NAME

IO::Uring - io_uring for Perl

VERSION

version 0.002

SYNOPSIS

my $ring = IO::Uring->new(32);
my $buffer = "\0" x 4096;
$ring->recv($fh, $buffer, MSG_WAITALL, 0, sub($res, $flags) { ... });
$ring->send($fh, $buffer, 0, 0, sub($res, $flags) { ... });
$ring->run_once while 1;

DESCRIPTION

This module is a low-level interface to io_uring, Linux's new asynchronous I/O interface drastically reducing the number of system calls needed to perform I/O. Unlike previous models such as epoll, it's based on a proactor model instead of a reactor model, meaning that you schedule asynchronous actions and then get notified by a callback when the action has completed.

Generally speaking, the methods of this class match a system call 1-to-1 (e.g. recv(2)), except that they have two additional arguments:

  1. The submission flags. In particular this allows you to chain actions.

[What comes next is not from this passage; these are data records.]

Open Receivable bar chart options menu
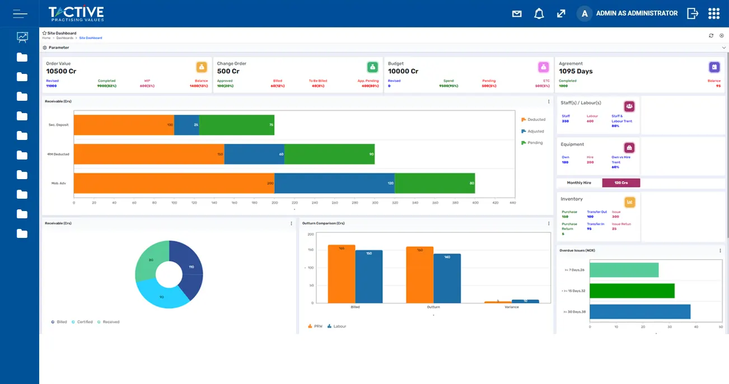 coord(548,101)
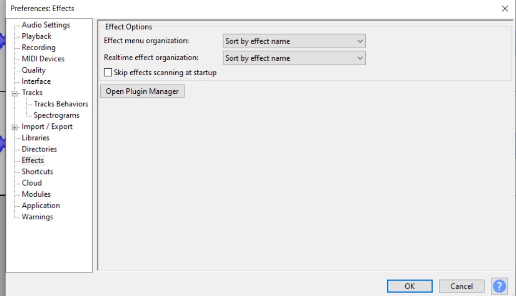Confirm preferences with the OK button

[x=409, y=286]
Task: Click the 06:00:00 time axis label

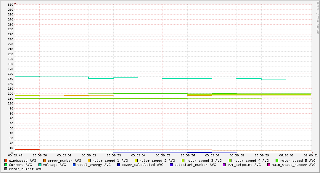Action: [x=286, y=155]
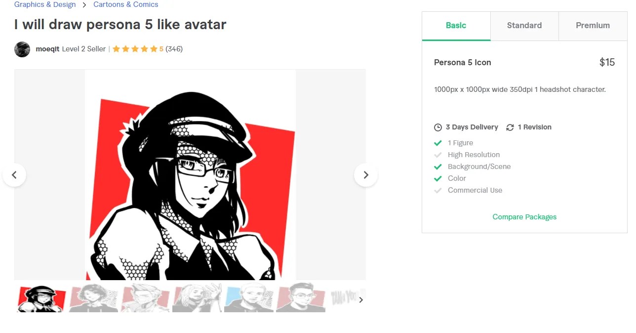Click the grayed check beside High Resolution
The width and height of the screenshot is (636, 333).
click(438, 155)
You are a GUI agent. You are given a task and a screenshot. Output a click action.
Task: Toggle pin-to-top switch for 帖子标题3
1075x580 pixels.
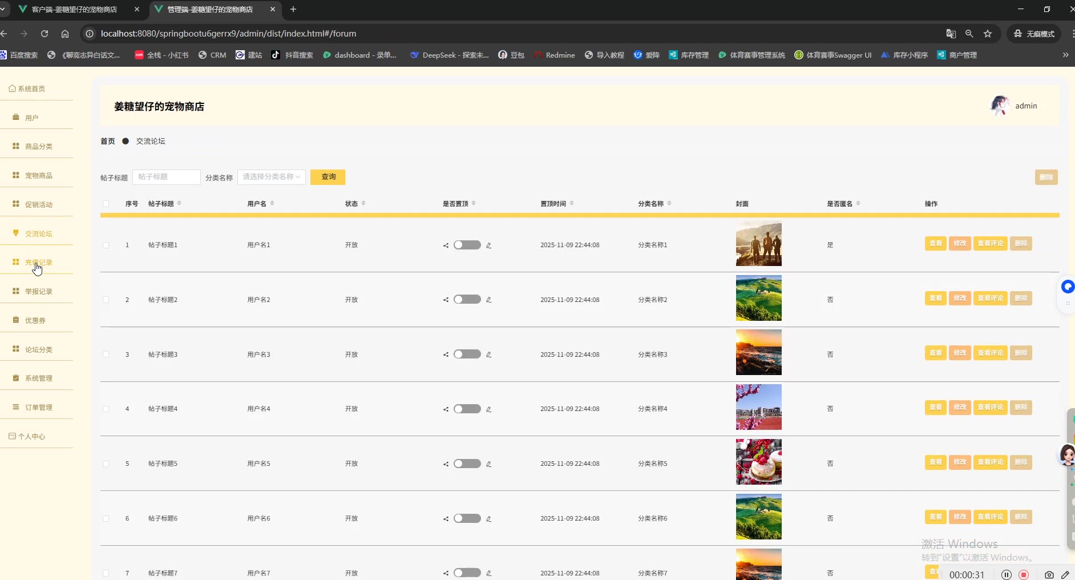[x=467, y=355]
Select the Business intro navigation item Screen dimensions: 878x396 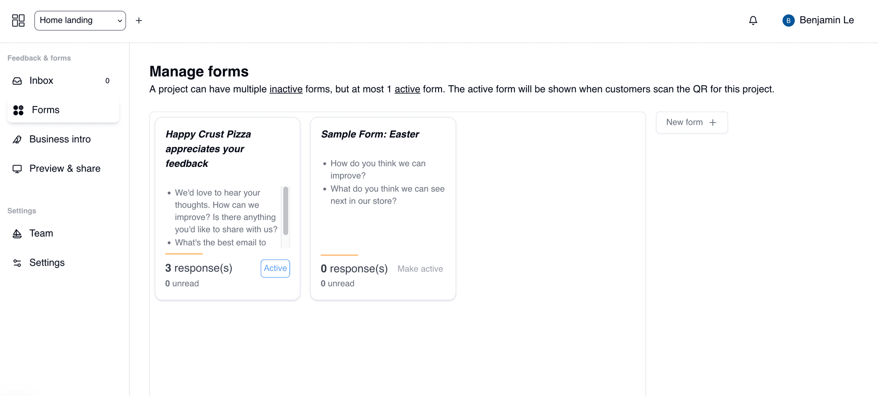tap(60, 139)
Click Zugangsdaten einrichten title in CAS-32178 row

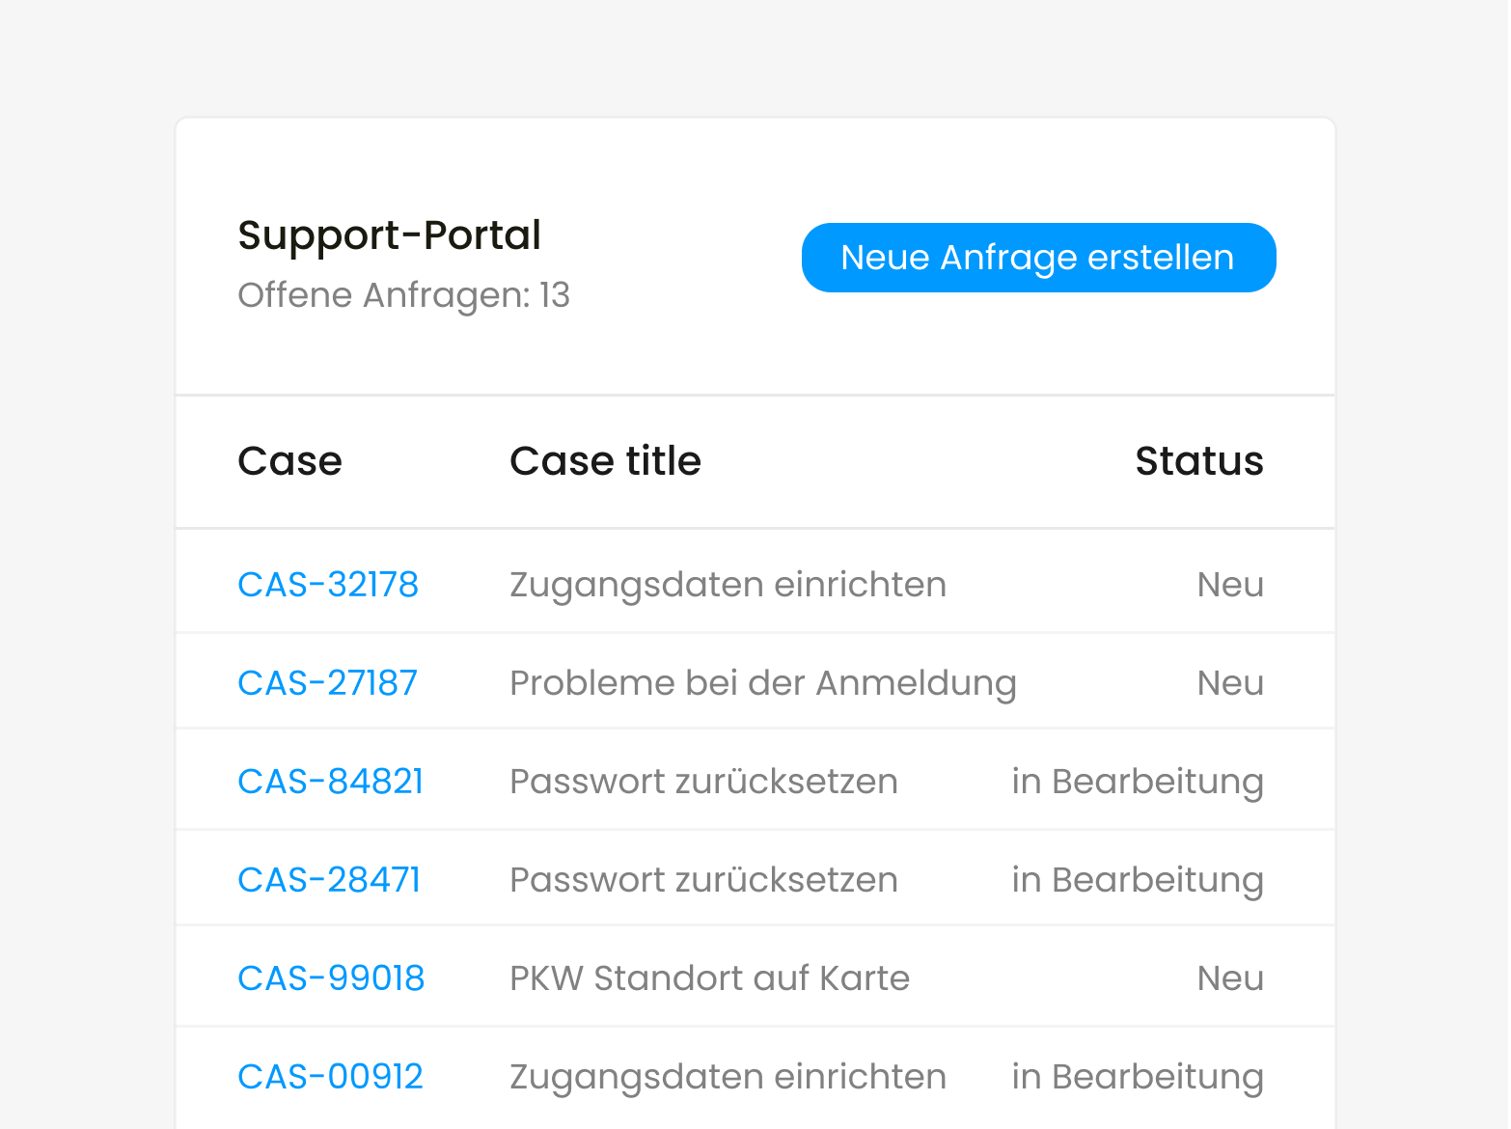click(x=728, y=585)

  2. A callback. This callback receives two integer arguments: a result (on error typically a negative errno value), and the completion flags. This callback will be kept alive by this module; any other resources that need to be kept alive should be captured by it.

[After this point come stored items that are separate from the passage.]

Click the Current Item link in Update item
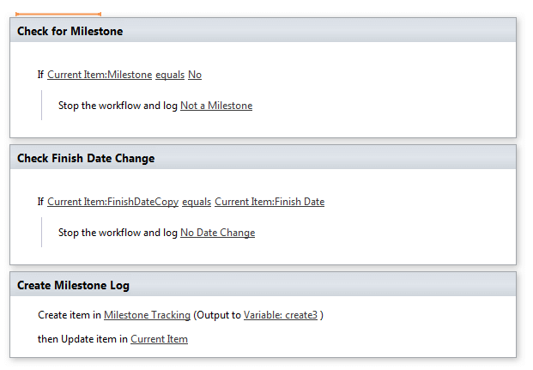Image resolution: width=533 pixels, height=370 pixels. tap(159, 339)
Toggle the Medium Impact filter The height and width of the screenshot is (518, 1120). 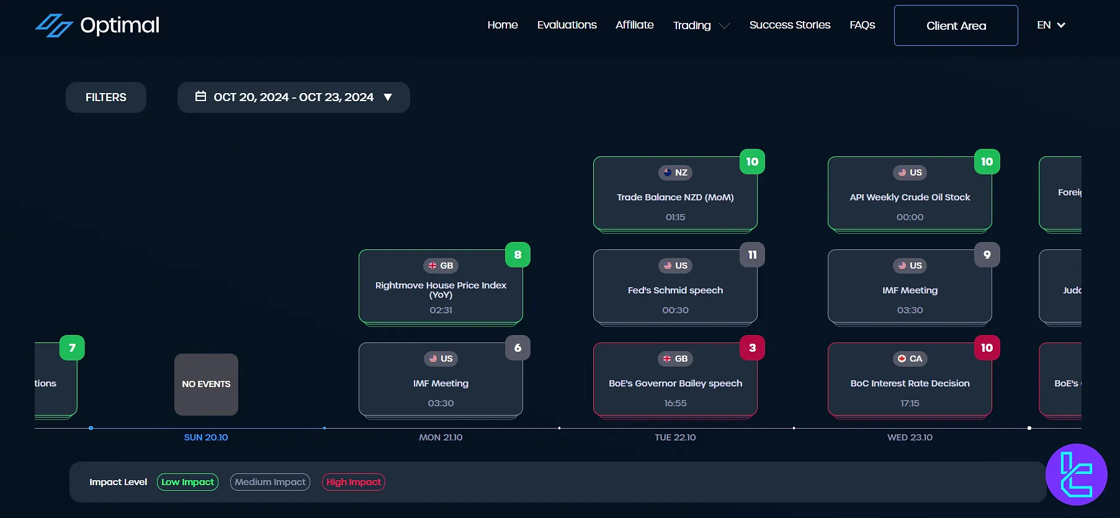tap(270, 482)
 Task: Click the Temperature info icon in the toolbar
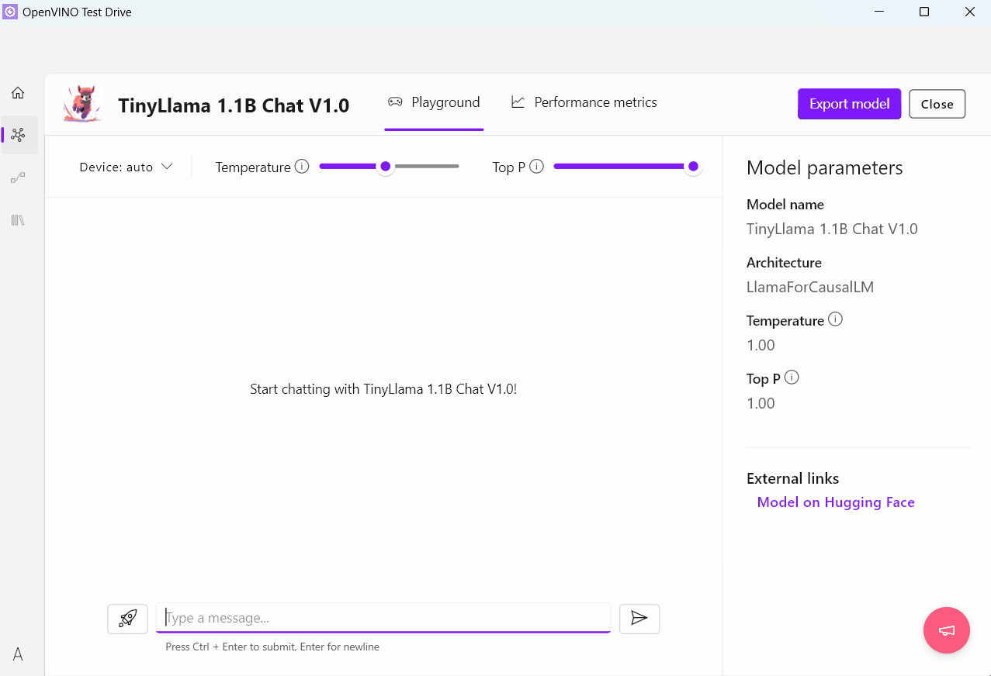[302, 166]
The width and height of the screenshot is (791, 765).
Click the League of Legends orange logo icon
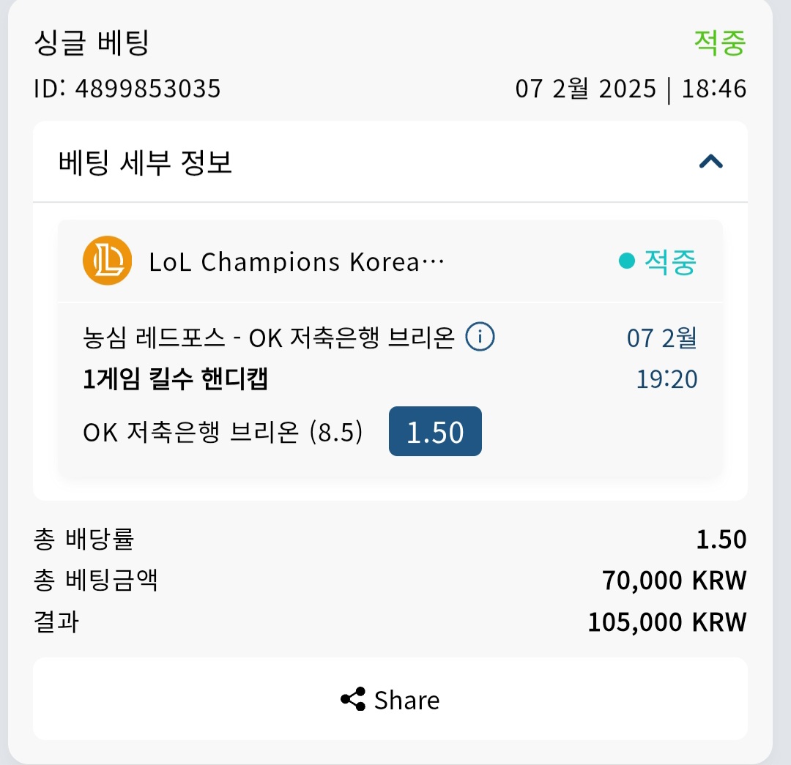click(108, 261)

All event methods return an identifier that can be used with cancel.

Note: This is an early release and this module should still be regarded as experimental. Backwards compatibility is not yet guaranteed.

METHODS

new($queue_size)

Create a new uring object, with the given submission queue size.

run_once($min_events = 1)

Submit all pending requests, and process at least $min_events completed (but up to $queue_size) events.

probe()

This probes for which features are supported on this system. It returns a hash of feature-name to true/false. Generally speaking feature names map directly to method names but note that for filesystem operations you should check for the *at version (e.g. 'openat' not 'open').

accept($sock, $flags, $s_flags, $callback)

Accept a new socket from listening socket $sock.

bind($sock, $sockaddr, $s_flags, $callback)

Bind the socket $sock to $sockaddr.

cancel($identifier, $flags, $s_flags, $callback = undef)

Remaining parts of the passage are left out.